| Excerpt |
>>>

COVID-19 Clinical and Professional Resources

This guidance applies to COVID-19 vaccines currently authorized for emergency use by the U.S. Food and Drug Administration: Pfizer-BioNTech, Moderna, and Johnson & Johnson (J&J)/Janssen COVID-19 vaccines. This guidance can also be applied to COVID-19 vaccines that have been authorized for emergency use by the World Health Organization (e.g. AstraZeneca/Oxford).

  • Guiding principles for fully vaccinated people are now provided.
  • Underscores that immunocompromised people need to consult their healthcare provider about these recommendations, even if fully vaccinated.
  • Fully vaccinated people no longer need to wear a mask outdoors, except in certain crowded settings and venues.
  • Clarification that fully vaccinated workers no longer need to be restricted from work following an exposure as long as they are asymptomatic.
  • Fully vaccinated residents of non-healthcare congregate settings no longer need to quarantine following a known exposure.
  • Fully vaccinated asymptomatic people without an exposure may be exempted from routine screening testing, if feasible.

<<<

| Supplied material |
>>>

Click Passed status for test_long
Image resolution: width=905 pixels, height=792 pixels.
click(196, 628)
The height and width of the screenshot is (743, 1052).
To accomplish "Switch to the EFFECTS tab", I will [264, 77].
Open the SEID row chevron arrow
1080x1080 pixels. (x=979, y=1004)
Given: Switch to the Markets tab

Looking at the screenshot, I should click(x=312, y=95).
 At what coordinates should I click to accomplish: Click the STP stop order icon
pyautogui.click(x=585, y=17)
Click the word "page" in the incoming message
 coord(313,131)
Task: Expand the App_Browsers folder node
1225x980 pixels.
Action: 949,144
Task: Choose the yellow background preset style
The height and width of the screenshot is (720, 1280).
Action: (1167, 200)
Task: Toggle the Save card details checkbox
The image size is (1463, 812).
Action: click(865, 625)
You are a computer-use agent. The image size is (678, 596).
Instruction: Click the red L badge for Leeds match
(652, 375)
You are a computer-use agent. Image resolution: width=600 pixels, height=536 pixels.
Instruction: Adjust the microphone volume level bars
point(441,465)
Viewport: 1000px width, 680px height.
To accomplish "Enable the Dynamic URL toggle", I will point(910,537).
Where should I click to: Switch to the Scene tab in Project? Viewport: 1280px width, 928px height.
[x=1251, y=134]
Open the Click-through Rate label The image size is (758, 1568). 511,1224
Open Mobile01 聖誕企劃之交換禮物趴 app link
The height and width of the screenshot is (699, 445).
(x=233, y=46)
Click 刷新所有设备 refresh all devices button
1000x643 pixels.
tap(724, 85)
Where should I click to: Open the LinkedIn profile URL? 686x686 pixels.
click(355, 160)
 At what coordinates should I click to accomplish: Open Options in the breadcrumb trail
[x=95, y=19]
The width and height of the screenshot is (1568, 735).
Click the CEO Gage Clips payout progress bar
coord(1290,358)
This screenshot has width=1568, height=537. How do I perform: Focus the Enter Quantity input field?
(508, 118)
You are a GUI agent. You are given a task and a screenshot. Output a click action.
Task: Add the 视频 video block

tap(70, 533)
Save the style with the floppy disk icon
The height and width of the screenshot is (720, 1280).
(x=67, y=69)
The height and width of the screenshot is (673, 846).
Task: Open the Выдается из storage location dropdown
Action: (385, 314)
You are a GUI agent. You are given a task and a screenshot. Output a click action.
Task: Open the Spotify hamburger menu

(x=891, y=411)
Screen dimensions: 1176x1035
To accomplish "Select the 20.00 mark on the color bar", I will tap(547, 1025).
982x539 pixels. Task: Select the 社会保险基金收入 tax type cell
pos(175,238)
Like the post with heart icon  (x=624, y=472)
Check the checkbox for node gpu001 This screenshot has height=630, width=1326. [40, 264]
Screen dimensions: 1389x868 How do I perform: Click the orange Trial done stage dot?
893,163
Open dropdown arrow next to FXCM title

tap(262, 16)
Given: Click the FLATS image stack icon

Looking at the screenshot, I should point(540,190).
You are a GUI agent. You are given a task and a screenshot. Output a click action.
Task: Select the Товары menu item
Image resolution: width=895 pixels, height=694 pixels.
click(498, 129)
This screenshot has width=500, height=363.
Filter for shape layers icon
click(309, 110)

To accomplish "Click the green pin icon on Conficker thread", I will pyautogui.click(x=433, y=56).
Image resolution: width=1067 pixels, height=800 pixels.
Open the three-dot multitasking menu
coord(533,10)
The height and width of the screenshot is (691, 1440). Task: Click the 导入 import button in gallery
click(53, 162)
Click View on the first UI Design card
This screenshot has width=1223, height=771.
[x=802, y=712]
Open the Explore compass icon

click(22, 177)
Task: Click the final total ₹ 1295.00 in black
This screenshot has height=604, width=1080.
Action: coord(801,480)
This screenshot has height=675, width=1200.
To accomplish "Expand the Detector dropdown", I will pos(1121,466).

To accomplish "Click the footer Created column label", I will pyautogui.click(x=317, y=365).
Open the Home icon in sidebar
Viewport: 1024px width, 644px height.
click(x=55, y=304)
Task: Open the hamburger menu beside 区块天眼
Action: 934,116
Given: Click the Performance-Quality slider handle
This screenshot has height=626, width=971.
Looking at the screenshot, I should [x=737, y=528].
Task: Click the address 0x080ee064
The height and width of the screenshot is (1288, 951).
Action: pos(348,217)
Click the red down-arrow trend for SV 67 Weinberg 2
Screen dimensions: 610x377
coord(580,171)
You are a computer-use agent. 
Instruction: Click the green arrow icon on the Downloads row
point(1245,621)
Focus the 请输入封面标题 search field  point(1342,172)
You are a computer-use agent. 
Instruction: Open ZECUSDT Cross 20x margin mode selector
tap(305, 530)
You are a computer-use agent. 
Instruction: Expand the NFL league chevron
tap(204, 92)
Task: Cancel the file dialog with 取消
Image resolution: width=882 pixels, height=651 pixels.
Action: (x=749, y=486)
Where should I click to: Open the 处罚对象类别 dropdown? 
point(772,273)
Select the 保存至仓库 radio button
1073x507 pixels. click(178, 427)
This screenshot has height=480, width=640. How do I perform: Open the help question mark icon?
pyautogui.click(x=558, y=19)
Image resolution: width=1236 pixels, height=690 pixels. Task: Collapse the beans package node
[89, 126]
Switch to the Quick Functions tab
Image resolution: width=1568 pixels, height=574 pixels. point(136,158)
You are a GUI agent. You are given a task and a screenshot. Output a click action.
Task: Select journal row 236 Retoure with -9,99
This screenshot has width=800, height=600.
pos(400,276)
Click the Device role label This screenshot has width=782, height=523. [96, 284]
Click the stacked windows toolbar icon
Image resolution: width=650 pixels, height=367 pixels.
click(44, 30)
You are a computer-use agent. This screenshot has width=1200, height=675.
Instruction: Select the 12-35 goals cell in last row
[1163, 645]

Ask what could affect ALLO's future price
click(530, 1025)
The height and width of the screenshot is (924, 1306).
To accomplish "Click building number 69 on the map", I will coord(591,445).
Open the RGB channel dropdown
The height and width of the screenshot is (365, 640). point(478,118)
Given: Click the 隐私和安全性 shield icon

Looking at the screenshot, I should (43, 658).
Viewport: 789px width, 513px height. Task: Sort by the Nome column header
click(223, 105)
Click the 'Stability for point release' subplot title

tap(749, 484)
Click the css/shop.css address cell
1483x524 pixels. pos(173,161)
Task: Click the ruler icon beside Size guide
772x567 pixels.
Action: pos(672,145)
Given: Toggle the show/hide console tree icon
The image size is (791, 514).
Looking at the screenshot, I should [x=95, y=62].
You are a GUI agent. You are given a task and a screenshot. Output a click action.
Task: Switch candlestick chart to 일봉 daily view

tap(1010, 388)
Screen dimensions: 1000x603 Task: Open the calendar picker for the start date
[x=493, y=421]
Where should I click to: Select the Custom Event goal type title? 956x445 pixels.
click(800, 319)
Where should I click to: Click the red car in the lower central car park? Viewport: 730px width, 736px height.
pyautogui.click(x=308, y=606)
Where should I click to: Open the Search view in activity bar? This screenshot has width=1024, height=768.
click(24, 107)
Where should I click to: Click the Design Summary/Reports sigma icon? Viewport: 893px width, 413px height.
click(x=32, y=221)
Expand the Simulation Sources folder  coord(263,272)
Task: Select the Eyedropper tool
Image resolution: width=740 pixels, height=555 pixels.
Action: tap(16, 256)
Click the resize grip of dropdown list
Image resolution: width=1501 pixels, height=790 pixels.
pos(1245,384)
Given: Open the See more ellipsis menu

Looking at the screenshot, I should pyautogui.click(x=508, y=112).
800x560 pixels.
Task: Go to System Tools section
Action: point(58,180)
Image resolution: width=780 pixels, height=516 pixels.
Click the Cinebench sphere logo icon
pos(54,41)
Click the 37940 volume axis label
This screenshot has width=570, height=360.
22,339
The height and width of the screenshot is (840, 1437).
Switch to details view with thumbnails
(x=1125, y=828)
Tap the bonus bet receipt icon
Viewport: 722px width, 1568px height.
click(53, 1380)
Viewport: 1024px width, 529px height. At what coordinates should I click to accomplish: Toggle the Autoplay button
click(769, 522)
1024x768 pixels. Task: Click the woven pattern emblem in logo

<<<

| Instructions to follow |
Answer these from the COVID-19 vaccine guidance:
1. Which vaccine is given as an example of one authorized for emergency use by the World Health Organization?
2. Whom do immunocompromised people need to consult about these recommendations?
3. On what condition do fully vaccinated workers no longer need to be kept from work after an exposure?

| Answer to the exercise |
1. AstraZeneca/Oxford
2. Their healthcare provider
3. As long as they are asymptomatic